Définition de ENVIER
Prononciation : an-vi-é
DÉFINITIONS
1
Éprouver envers quelqu'un le sentiment de l'envie.Ils envient tous ceux à qui l'on donne
de Jean de LA BRUYÈRE dans VIII
Je n'envierai personne, et personne ne m'enviera
de François-Marie Arouet, dit VOLTAIRE dans Memnon.
2
Éprouver pour quelque chose le sentiment de l'envie.Ce qui rendit sa faveur plus singulière, c'est qu'elle ne fut ni enviée ni traversée et que personne n'en fut victime
Envier quelque chose à quelqu'un, désirer posséder ce qu'il possède.
Si la fortune qui me fait vaincre partout m'accompagne encore auprès de vous, je n'envierai pas à Alexandre toutes ses conquêtes
de Vincent VOITURE dans Lett. 7
Moi qui en toute autre occasion me réjouis de vos avantages plus que des miens propres, et qui ne vous envie pas votre esprit, votre science, ni votre réputation, je vous porte envie d'avoir été huit jours avec M. de Balzac
de Vincent VOITURE dans ib. 125
Je ne viens point ici par de jalouses larmes Vous envier un coeur qui se rend à vos charmes
de Jean RACINE dans Andr. III, 4
Il se dit aussi des personnes qu'on désire posséder.
Quand un homme a mérité d'être envié à son parti par ceux qui le combattaient, il a touché à la véritable gloire
de A. CARREL dans Oeuvres, t. IV, p. 289
3
Souhaiter, sans être envieux, ce que quelqu'un possède. Envier la haute fortune de quelqu'un.Et ce sont ces plaisirs et ces pleurs que j'envie
de Jean RACINE dans Brit. II, 3
Allons, n'envions plus son indigne conquête
de Jean RACINE dans Andr. II, 1
Dans mon triomphe heureux j'envierai peu les siens
Il se dit aussi pour désirer. Voilà le poste que j'envierais le plus.
4
Ne pas accorder, refuser.Ah ! destins ennemis Qui m'enviez le bien que je m'étais promis
de Pierre CORNEILLE dans Rodog. v, 4
M'envierez-vous l'honneur de mourir à vos yeux ?
de Pierre CORNEILLE dans Nicom. I, 1
De votre lieutenant m'envieriez-vous le nom ?

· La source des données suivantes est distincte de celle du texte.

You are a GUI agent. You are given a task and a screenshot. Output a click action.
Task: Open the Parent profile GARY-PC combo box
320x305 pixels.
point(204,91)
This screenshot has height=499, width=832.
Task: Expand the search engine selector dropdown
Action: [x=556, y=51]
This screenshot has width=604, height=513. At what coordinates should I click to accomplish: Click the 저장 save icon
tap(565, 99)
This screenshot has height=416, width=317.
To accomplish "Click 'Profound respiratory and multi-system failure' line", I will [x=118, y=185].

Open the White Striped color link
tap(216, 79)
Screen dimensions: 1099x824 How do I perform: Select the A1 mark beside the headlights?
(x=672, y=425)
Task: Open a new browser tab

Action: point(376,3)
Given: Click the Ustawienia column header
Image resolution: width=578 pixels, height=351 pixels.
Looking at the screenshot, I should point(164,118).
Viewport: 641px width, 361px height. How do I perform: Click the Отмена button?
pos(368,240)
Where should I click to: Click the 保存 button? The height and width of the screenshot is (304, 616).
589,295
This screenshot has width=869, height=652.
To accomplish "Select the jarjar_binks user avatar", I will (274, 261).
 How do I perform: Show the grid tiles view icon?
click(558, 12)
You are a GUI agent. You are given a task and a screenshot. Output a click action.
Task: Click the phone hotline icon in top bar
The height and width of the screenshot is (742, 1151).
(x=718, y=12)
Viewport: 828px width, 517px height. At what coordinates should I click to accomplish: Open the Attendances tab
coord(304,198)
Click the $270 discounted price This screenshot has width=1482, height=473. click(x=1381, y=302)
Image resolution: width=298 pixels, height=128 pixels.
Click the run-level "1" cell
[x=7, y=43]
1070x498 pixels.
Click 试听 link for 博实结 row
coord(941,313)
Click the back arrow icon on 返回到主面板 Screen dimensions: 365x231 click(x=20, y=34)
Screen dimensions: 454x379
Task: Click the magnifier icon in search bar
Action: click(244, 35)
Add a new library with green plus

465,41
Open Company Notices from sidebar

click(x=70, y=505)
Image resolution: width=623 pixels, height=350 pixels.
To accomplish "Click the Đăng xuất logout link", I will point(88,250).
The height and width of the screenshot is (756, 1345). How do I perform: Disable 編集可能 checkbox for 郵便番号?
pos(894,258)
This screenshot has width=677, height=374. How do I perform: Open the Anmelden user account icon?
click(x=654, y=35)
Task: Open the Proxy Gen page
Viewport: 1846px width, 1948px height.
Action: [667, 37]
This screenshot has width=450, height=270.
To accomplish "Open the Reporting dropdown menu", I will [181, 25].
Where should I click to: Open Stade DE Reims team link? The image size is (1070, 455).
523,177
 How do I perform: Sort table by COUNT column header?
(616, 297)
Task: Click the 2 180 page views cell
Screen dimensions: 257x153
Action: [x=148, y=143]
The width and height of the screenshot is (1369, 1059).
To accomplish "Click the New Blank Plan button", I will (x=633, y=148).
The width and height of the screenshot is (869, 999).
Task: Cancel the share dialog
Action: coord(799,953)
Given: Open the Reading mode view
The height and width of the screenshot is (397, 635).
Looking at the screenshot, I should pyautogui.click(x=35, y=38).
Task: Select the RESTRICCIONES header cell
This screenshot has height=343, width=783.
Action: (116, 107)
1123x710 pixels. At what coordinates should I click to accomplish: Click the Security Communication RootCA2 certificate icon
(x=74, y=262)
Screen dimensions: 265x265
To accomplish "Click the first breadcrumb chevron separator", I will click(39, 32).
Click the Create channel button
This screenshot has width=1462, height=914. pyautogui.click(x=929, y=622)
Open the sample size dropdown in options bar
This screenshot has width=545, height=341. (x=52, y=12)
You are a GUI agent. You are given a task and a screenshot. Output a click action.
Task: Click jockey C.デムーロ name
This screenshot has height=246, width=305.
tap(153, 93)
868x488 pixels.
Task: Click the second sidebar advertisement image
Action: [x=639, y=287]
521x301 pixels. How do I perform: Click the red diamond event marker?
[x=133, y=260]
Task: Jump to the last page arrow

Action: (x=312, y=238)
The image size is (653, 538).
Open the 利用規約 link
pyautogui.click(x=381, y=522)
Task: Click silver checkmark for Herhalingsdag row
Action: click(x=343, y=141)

de Pierre CORNEILLE dans Sertor. III, 2
Bonté qui a donné l'être aux plus nobles, et ne l'a pas voulu envier aux moindres
de Jacques-Bénigne BOSSUET dans Nécess. 1
Soit que son coeur jaloux d'une austère fierté Enviât à nos yeux sa naissante beauté
de Jean RACINE dans Brit. II, 2
Pourquoi m'enviez-vous l'air que vous respirez ?
de Jean RACINE dans Bérén. IV, 5
Si ta haine m'envie un supplice si doux
de Jean RACINE dans Phèd. II, 5
Dans un sens latin. Le ciel nous a envié ce grand homme, c'est-à-dire ce grand homme est mort.
5
S'envier, Nature : v. réfl. Se porter envie l'un à l'autre. Ces deux hommes s'envient et se font le plus de mal qu'ils peuvent.REMARQUE
1
Des grammairiens ont prétendu qu'on ne disait pas correctement envier quelqu'un, mais envier quelque chose, et qu'au lieu d'envier quelqu'un, il fallait dire porter envie à quelqu'un. Cette décision est contredite par la Bruyère, Fontenelle, Voltaire, et avant eux par Montaigne, qui, avec envier, ont mis les personnes au régime direct. On ne voit d'ailleurs aucune raison pour laquelle ce régime ne devrait pas être employé.HISTORIQUE
1
XVIe s.J'envie ceulx qui sçavent s'apprivoiser au moindre de leurs serviteurs
de Michel de MONTAIGNE dans III, 278
Il avoit escript beaucoup d'autres vies, que l'injure du temps nous a enviées
de Jacques AMYOT dans Préf. XXV, 53
Je porte envie à ta mort, Caton, puisque tu m'as envié la gloire de t'avoir sauvé la vie
de Jacques AMYOT dans Cat. d'Ut. 89
C'est grand mal d'estre miserable, Mais c'est grand bien d'estre envié
de Pierre de RONSARD dans 371
ÉTYMOLOGIE
1
Provenç. enveiar ; catal. envejar ; espagn. envidiar ; portug. invejar ; ital. invidiare ; d'un bas-latin invidiare, formé de invidia, envie, de invidere, de in, en, et videre, voir : fixer les yeux sur, comme fait l'envieux.